[DATA LINES]:

□ □ □ □

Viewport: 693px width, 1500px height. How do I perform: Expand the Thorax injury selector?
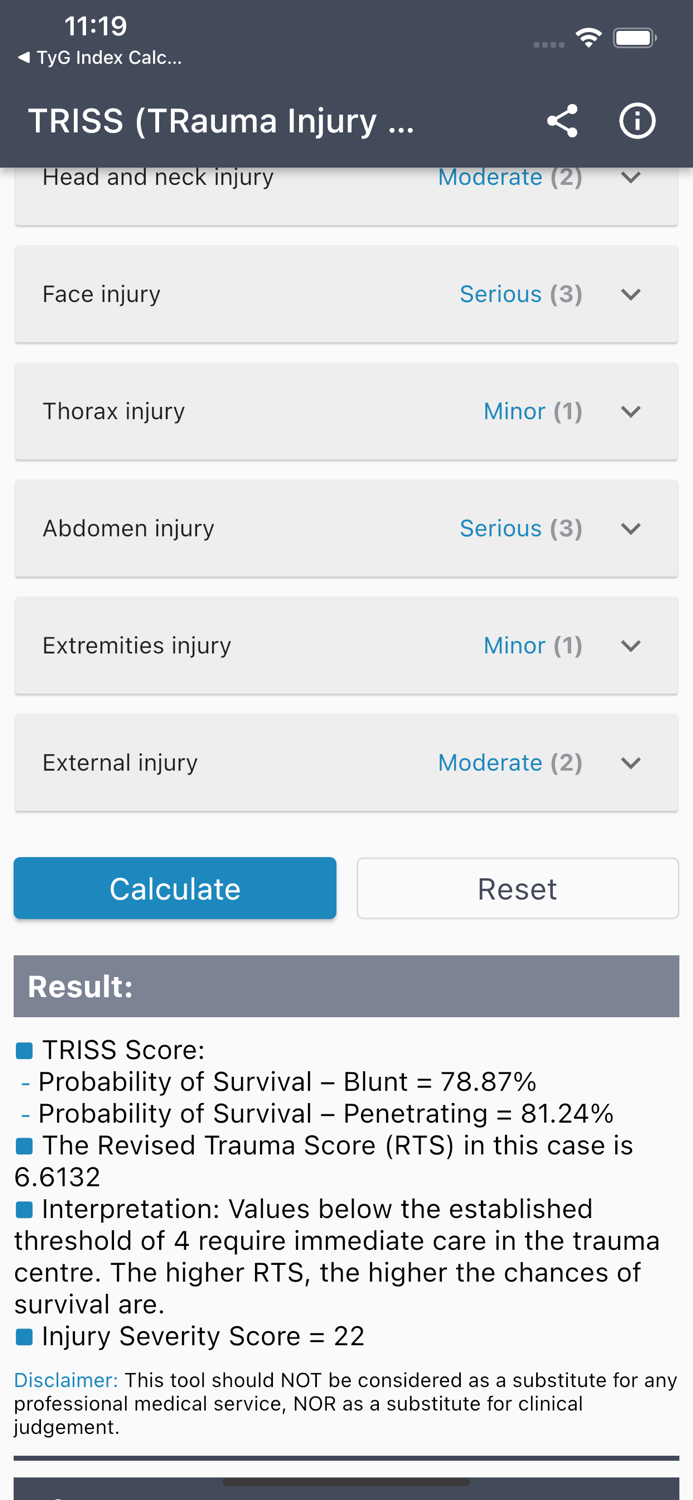pyautogui.click(x=631, y=411)
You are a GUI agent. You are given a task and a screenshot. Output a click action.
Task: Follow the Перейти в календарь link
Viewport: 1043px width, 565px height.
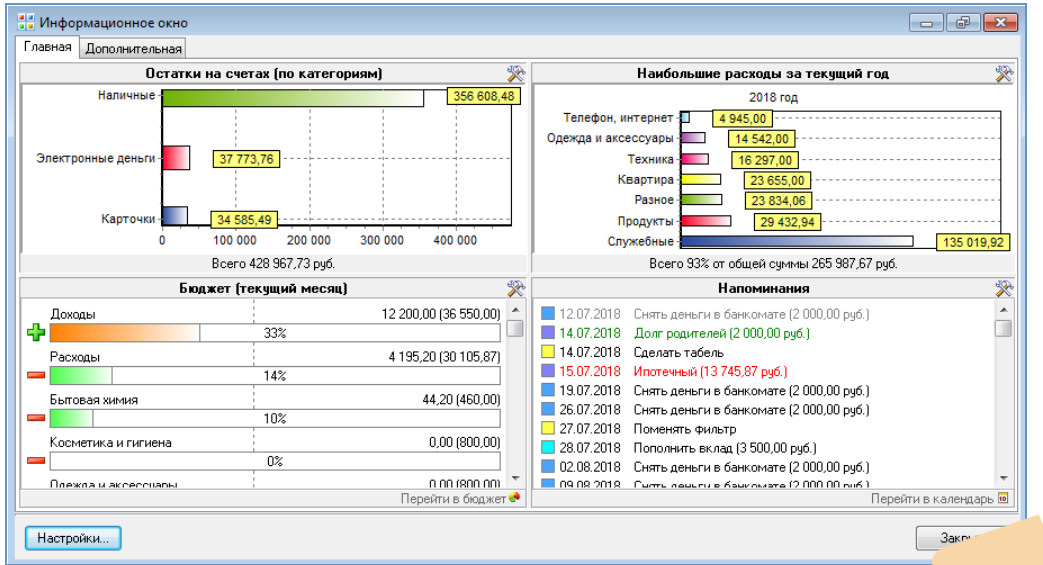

□ □ □ □

[DESCRIPTION OF THE TASK]: Turn every line of the items above into a JSON list of strings, one string per line, with blank lines and the pictures left out.

[RESULT FOR THIS TASK]:
[
  "Viewport: 693px width, 1500px height. How do I perform: Expand the Thorax injury selector?",
  "pyautogui.click(x=631, y=411)",
  "You are a GUI agent. You are given a task and a screenshot. Output a click action.",
  "Task: Follow the Перейти в календарь link",
  "Viewport: 1043px width, 565px height."
]